I was having a hard time not feeling overwhelmed at what I know was bound to happen. “Thor said you were going to talk to me … about Evans.”
“Yeah. I’d planned to give you some time but it might be better to just go ahead and tell you. Evans knew something was wrong. It had concerned him since his rescue but he kept it to himself until he couldn’t hide it anymore. The mess back in Topeka really spelled it out for him and he finally came to me. He’d planned on talking to you as well but … time just ran out.” I was trying very hard not to cry at that point. “Look Kid, he really liked you. He’d even started a letter to you but he never finished it. It’s in his gear but I wouldn’t recommend reading it right now.

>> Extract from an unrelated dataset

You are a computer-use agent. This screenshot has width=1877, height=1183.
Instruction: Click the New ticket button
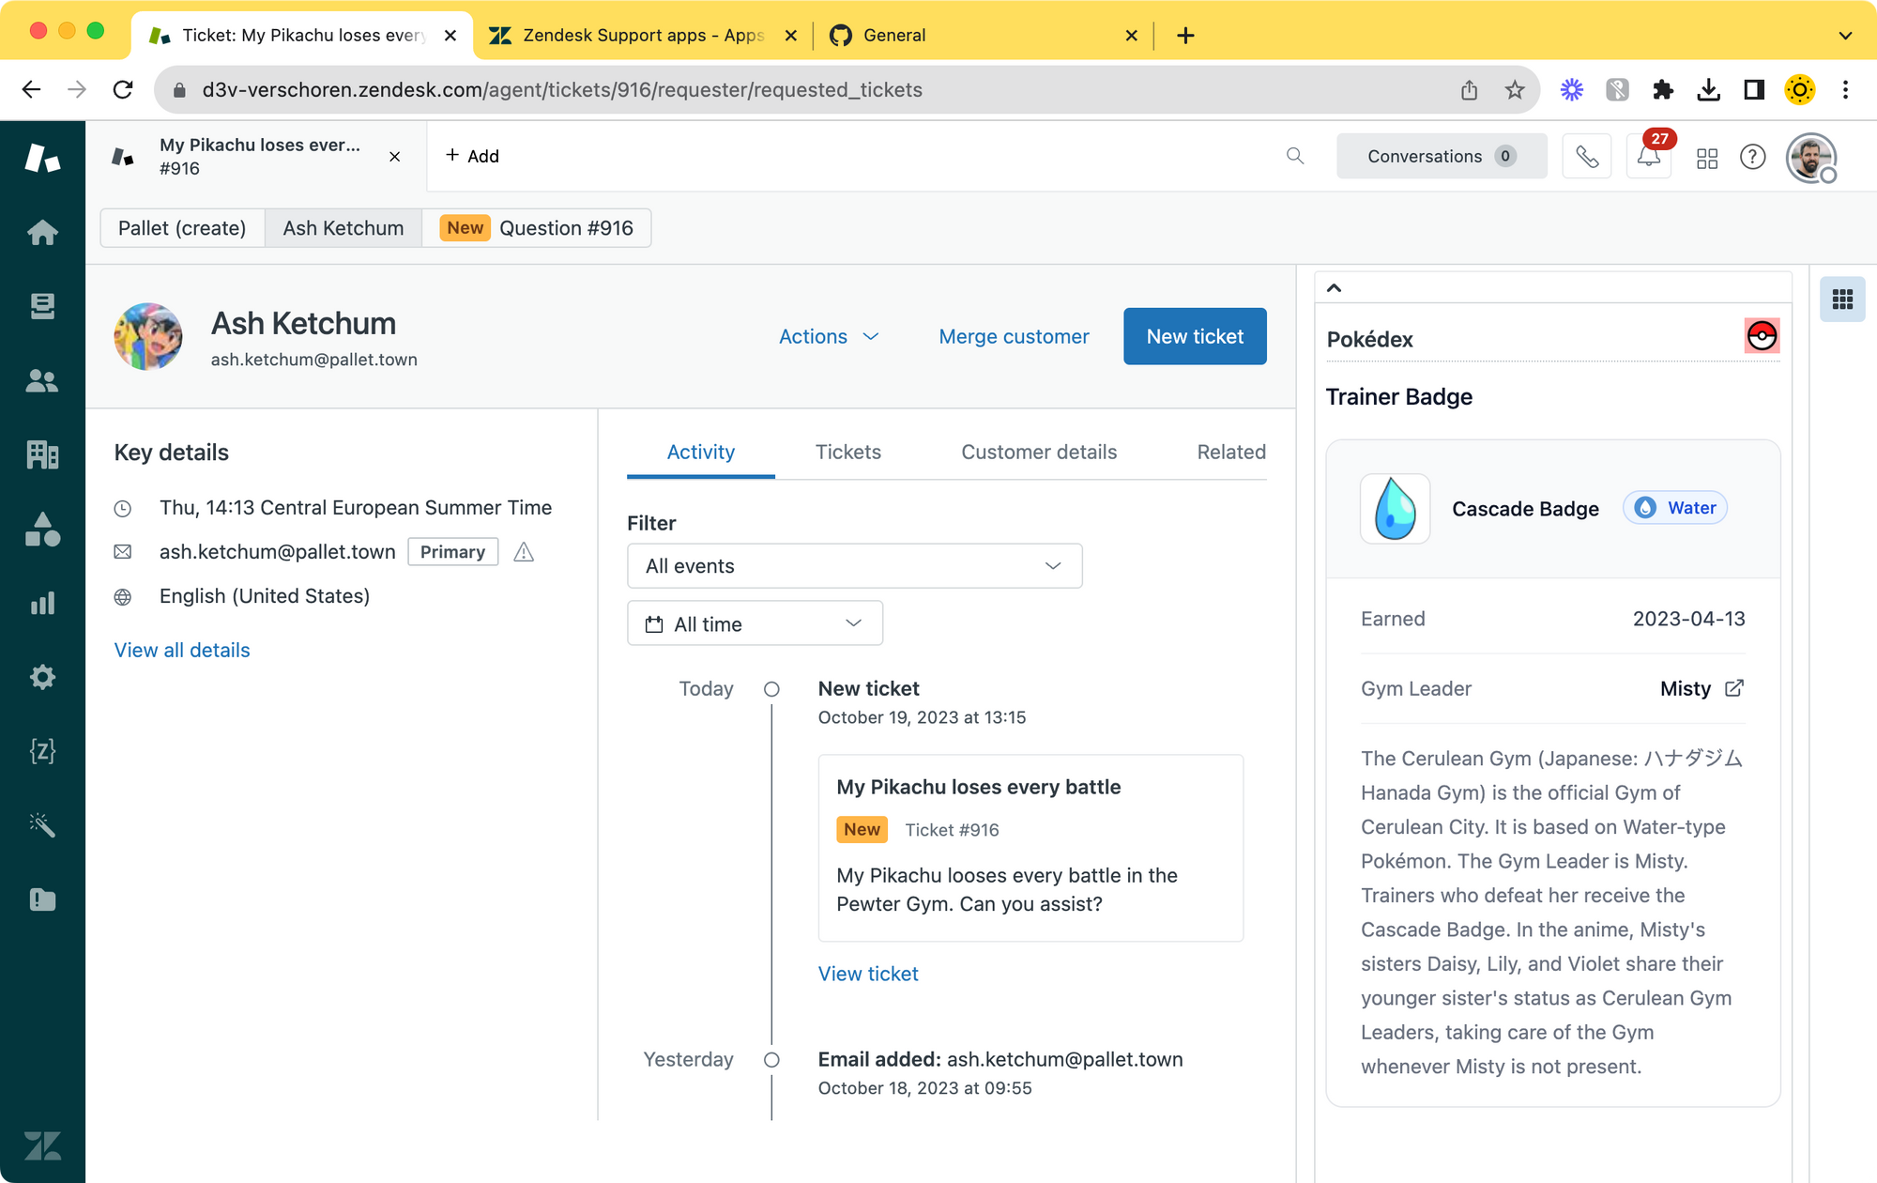(1194, 336)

You’ve got enough on your plate.”
I finally mastered my emotions and then sat up straighter. “You’re sure he isn’t in any pain? Thor said that’s what you told him.”
“No, I don’t think he is any pain. We’d probably know if he was because that’s one of the more primitive reflexes and one of the last to go.” After a moment he said, “You and Thor are getting pretty close.”

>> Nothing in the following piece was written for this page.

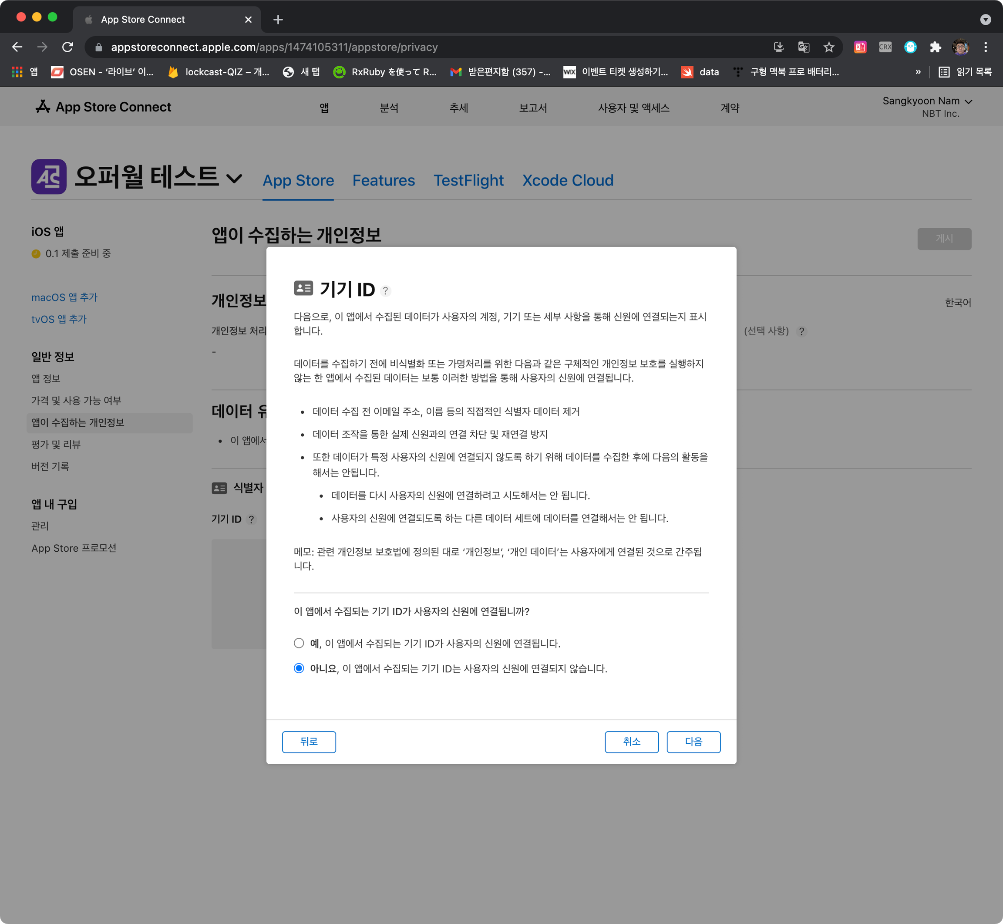Expand hidden bookmarks with the double chevron
This screenshot has height=924, width=1003.
click(x=918, y=72)
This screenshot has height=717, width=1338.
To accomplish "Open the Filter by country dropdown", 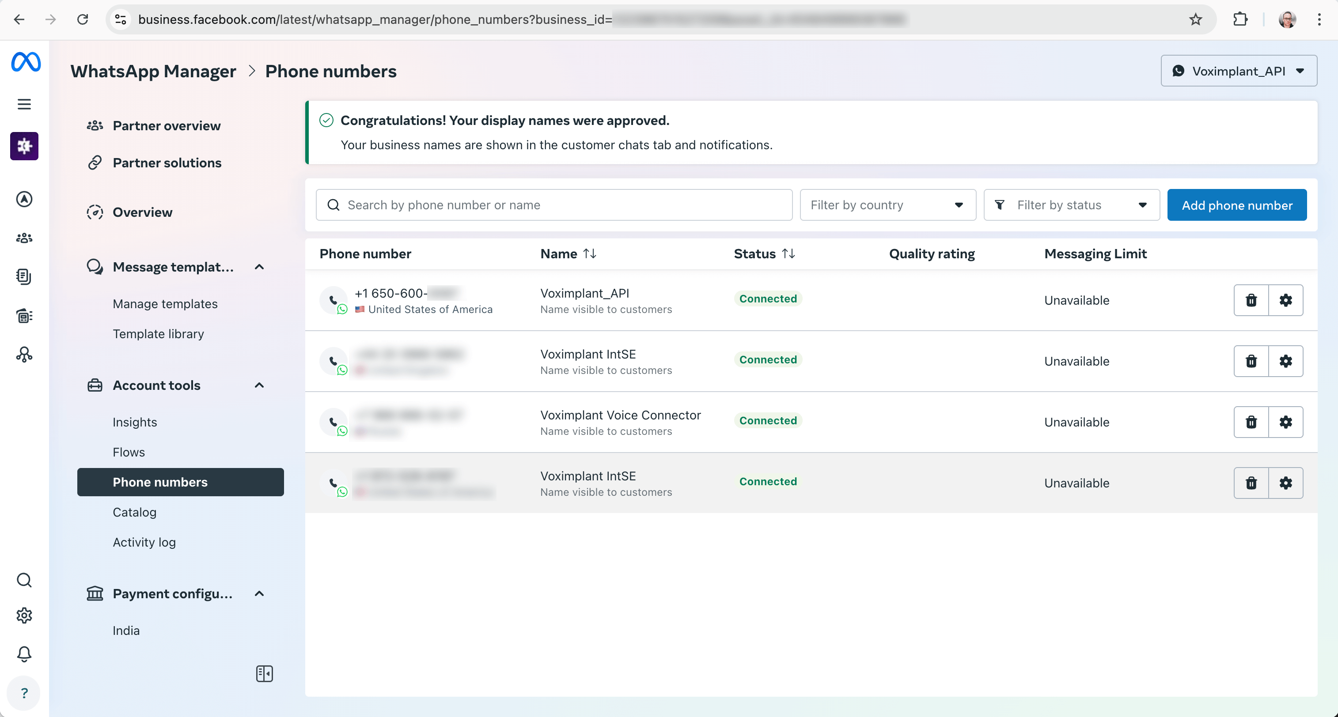I will click(887, 205).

I must have blushed because he smiled, “Good for you. Good for both of you. Something worthwhile has to come out of this mess.”
I asked him, “Are the men … are they … are they talking about it? I don’t want to get Thor in trouble.”
“Listen Kid, I’ve known Thor for a long time and I’ve never seen him like this. Whatever it is, the two of you work it out and you stop worrying about what other people say.”
“Which tells me more than it doesn’t.”
Richards shrugged. “What do you expect? To find out that someone could fool them for as long and as well as you did and then to find out that it was about your gender … that’s a lot for them to swallow. It’s easier for some to swallow than for others.”
Remembering what I’d heard the previous day I said, “Alfonso …”
“Kid, they’ll get over it, all of them. Give them time. Montgomery is already acting like it was a fantastic prank that he plans to tell his grandkids about. He and Barkley will bring Alfonso around.”
“What about Chuckri?” I asked.
“Chuckri’s got bigger problems right now. You aren’t the center of the universe that everything and everyone revolves around,” he told me with a wry look on his face.
The last nearly had me laughing despite everything that was happening which I think may have been his purpose of saying it. One of the reasons I liked Evans even in the beginning when I thought of him as foul and cranky is because I could count on him to be honest to a fault. I needed that. It used to be Jonathon, then it was Evans. Now it seemed that there were other people who would pop my bubble if I would just pay attention.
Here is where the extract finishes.